The Walter A. Szarek endowed lectureship series was established in 2018 to celebrate his accomplishments, with the inaugural lecture delivered by Walter’s life-long friend, and Nobel prize winner, Sir Fraser Stoddart.

Walter will be sorely missed.


Professor Emeritus Victor Algirdas Snieckus

Photo: In memory of Dr. Victor SnieckusIt is with a profound sense of sadness and deep regret that the Chemistry Department and Queen’s University in Kingston has lost Dr. Victor Algirdas Snieckus on December 18, 2020. As one of the most internationally respected synthetic organic chemists in the world, Victor most recently held the position of Emeritus Bader Chair of Chemistry at Queen’s University. Victor was born in1937 in Kaunas, Lithuania, and spent his childhood in Germany during World War II before immigrating to Alberta Canada with his parents in 1948. He obtained a B.Sc. in chemistry at the University of Alberta in1959 followed by an M.Sc. from the University of California, Berkeley (1961) and a Ph.D. from the University of Oregon (1965). Following a post-doctoral position at the National Research Council of Canada in Ottawa (1965-1966), Victor joined the University of Waterloo as an assistant professor in 1967. rising through the ranks to become Professor of Chemistry (1979-1992) and then the Monsanto/NRC Industrial, Research Chair (1992-1998).

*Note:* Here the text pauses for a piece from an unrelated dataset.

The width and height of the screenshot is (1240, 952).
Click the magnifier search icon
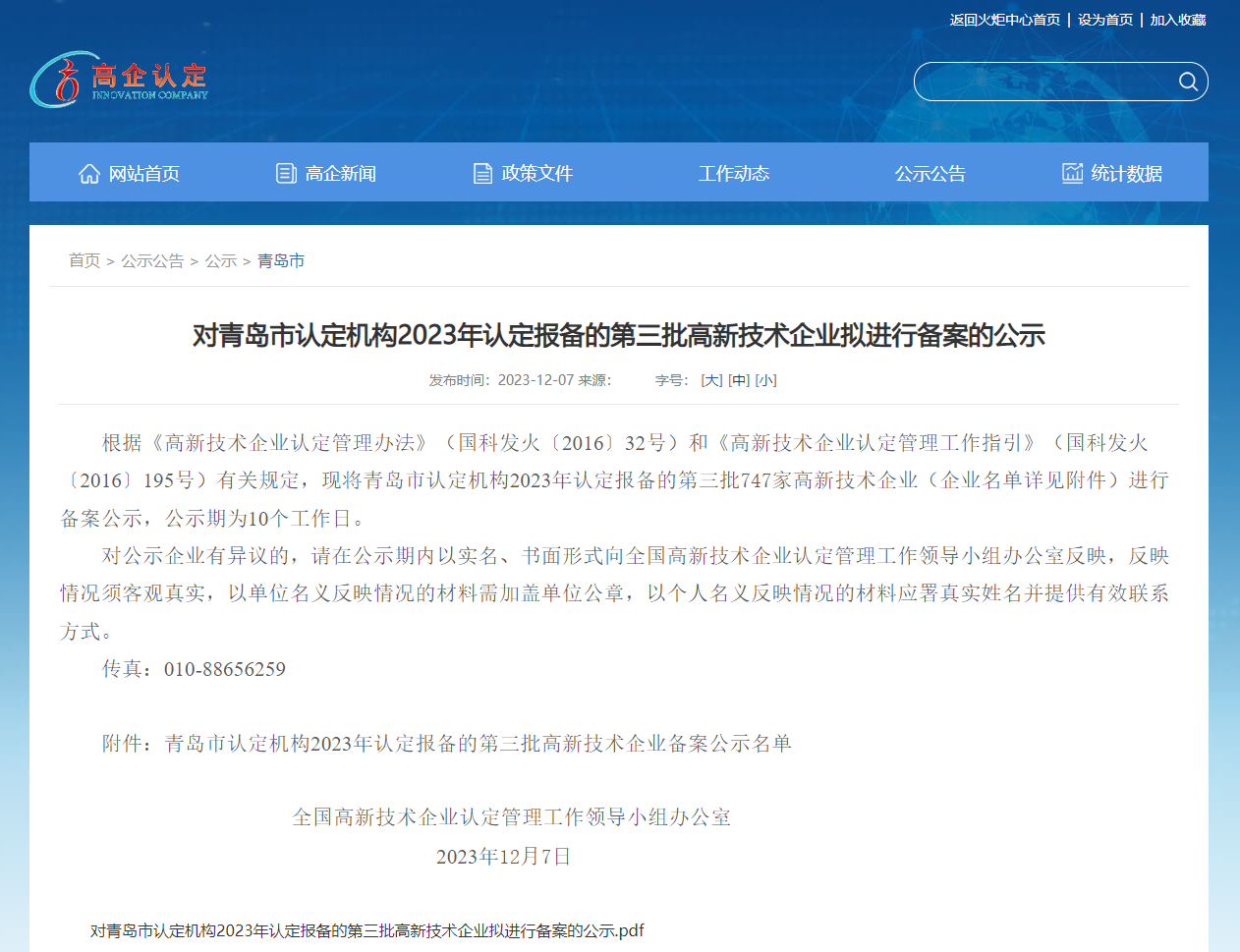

In 1998 Victor joined Queens University as the inaugural holder of the prestigious Bader Chair of Chemistry. Victor Snieckus became a house-hold name among chemists world-wide due to his fundamental contributions to organo-lithium chemistry and the DOM (directed ortho-metalation) reactions that he and his group pioneered. Research conducted in his laboratories and his consulting with various pharmaceutical industries led to the commercially important anti-inflammatory drug CelebrexTM and to SilthiofamTM, a unique fungicide for eradication of the TAKE-ALL fungus which is in use worldwide. That work, and other contributions, led to nearly 300 highly cited publications, 58 international and national fellowships and awards, 249 special and plenary lectureships, and 446 invited presentations around the world. Victor’s lasting enthusiasm for discovery and chemistry is best observed in the hundreds of undergraduate, graduate and post-doctoral researchers who have been mentored in his labs, many of whom have gone on to significant careers of their own in academia and industry. Victor was predeceased by his wife, Anne Cecilia, and leaves behind daughter Naomi, son Darius, and two grandchildren.

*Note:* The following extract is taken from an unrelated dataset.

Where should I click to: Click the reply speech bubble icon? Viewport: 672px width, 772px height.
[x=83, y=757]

On January 6, 2021, the late Professor Victor Snieckus was celebrated on the CBC Radio show ‘All in a Day’. Professors Cathleen Crudden and Andrew Evans were interviewed by the host Alan Neal on Victor's legacy.

Victor will be missed by family, friends, students and colleagues, but his legacy will live on.


Professor Suning Wang

Photo: In memory of Dr. Suning WangWith great sadness Dr. Suning Wang, 61, passed away on Monday, April 27, 2020 after a long illness. Dr. Suning Wang was a well-known, highly respected, distinguished Professor in the Department of Chemistry. Beloved wife of Kai Salomaa, dear daughter of Shulan Wu and the late Zhongye Wang, loving sister of Zhugang Wang and Zhude Wang. Suning will be sadly missed and dearly remembered by her extended family, colleagues, numerous students and the international Chemistry community. Dr. Wang was dedicated to her graduate students, she received numerous major awards and is a Fellow of the Royal Society of Canada. Please view the Queen’s Gazette to read about the exceptional achievements of Dr. Wang.

 

 


Professor Natalie Cann

Photo: In memory of Dr. Natalie CannIt is with great sadness that Dr. Natalie (nee Goudreau) Cann, 51, passed away on Sunday, December 15th, 2019. Flags will be lowered to half-mast on campus Friday, December 20 for our former faculty member in the Department of Chemistry, Faculty of Arts and Science, Dr. Natalie Cann, who served as department head from July 1, 2012 until June 30, 2016. Natalie will be sadly missed by her husband Brian and her two children, Alexander and Jennifer; sisters Carol Lévesque (Léo-James), Joanne Thomas (Allan) and Janet Cormier (Gérard); many nieces and nephews and extended family members. Natalie’s family express their deepest gratitude to all the staff and personnel at Kingston General Hospital as well as other health professionals that cared for Natalie.